Jak czytamy na PrisonPlanet.com, prawdziwym celem wydaje się być osłabianie „agregatów informacji”, czyli stron internetowych, których jedyną różnicą dotyczącą zawartości, jest fakt, że są kopią innych stron, a więc miejscem o niskim poziomie oryginalnej treści. To jasno opisuje wiele miejsc, które przedstawiają wiadomości pomijane w mediach głównego nurtu.

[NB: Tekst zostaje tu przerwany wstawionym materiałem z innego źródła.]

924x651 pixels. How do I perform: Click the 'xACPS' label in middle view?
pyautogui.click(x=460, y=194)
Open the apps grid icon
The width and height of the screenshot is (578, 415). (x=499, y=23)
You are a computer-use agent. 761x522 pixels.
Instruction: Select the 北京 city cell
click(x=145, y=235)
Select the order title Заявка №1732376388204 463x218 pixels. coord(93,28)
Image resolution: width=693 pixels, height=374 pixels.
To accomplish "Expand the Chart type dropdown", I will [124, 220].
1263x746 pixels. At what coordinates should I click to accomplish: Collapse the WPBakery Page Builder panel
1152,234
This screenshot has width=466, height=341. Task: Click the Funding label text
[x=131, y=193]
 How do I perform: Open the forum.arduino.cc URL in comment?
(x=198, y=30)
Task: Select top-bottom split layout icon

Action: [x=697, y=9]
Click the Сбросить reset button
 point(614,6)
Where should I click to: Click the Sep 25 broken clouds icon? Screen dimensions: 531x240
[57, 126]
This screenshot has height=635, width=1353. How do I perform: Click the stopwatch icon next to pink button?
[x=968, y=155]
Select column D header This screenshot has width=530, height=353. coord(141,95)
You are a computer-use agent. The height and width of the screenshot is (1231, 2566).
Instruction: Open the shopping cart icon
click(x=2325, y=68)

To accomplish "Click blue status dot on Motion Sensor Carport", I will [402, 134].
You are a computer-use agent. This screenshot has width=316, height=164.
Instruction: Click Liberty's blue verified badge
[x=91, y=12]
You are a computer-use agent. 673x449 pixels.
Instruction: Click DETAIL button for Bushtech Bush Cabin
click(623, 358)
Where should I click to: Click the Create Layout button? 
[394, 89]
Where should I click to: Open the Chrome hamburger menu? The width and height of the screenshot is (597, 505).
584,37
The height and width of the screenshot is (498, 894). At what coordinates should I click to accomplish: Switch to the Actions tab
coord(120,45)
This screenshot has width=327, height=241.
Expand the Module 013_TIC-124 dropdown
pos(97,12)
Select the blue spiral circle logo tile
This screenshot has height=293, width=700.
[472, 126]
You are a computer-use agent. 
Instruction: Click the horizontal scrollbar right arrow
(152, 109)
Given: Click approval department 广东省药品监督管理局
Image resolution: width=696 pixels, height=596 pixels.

Sęk w tym, że sporo blogów oraz mniejszych portali internetowych, oprócz wiadomości pozyskiwanych metodą „kopiuj-wklej” zawiera również wiele autorskich tekstów, sąsiadujących z tymi skopiowanymi z innych, podobnych tematycznie źródeł. Rozszerzanie miejsca na łamach o teksty pochodzące w całości lub w części z innych witryn, pełni więc rolę rozpowszechniania alternatywnych informacji, czy wspieraniu się nawzajem w dążeniu do propagowania pomijanych wzorców. Algorytm Google tego jednak nie uwzględnia, z miejsca oznaczając wszystkie tego typu witryny jako Content Farming, tym samym utrudniając znalezienie ich poprzez swoją wyszukiwarkę.
Sednem nowego algorytmu Google, zdaje się być forma karania niezależnych stron za wymianę informacji, wspierając przy okazji portale należące do dużych koncernów zatrudniających rzesze pracowników (redaktorów). Google już wcześniej, do spółki z rządem USA, podjęło się działań mających na celu faworyzację mediowych korporacji – w tym celu utworzono m.in. „czarną listę domen” oraz przygotowano specjalną grupę prawników, pozywających do sądu za naruszanie praw autorskich w treściach linków. Eric Blair, redaktor portalu Prison Planet, nie ma wątpliwości, iż tego typu działania nie prowadzą do niczego innego, jak tylko do sprawnego i nie budzącego podejrzeń wyniszczania neutralności informacji w sieci.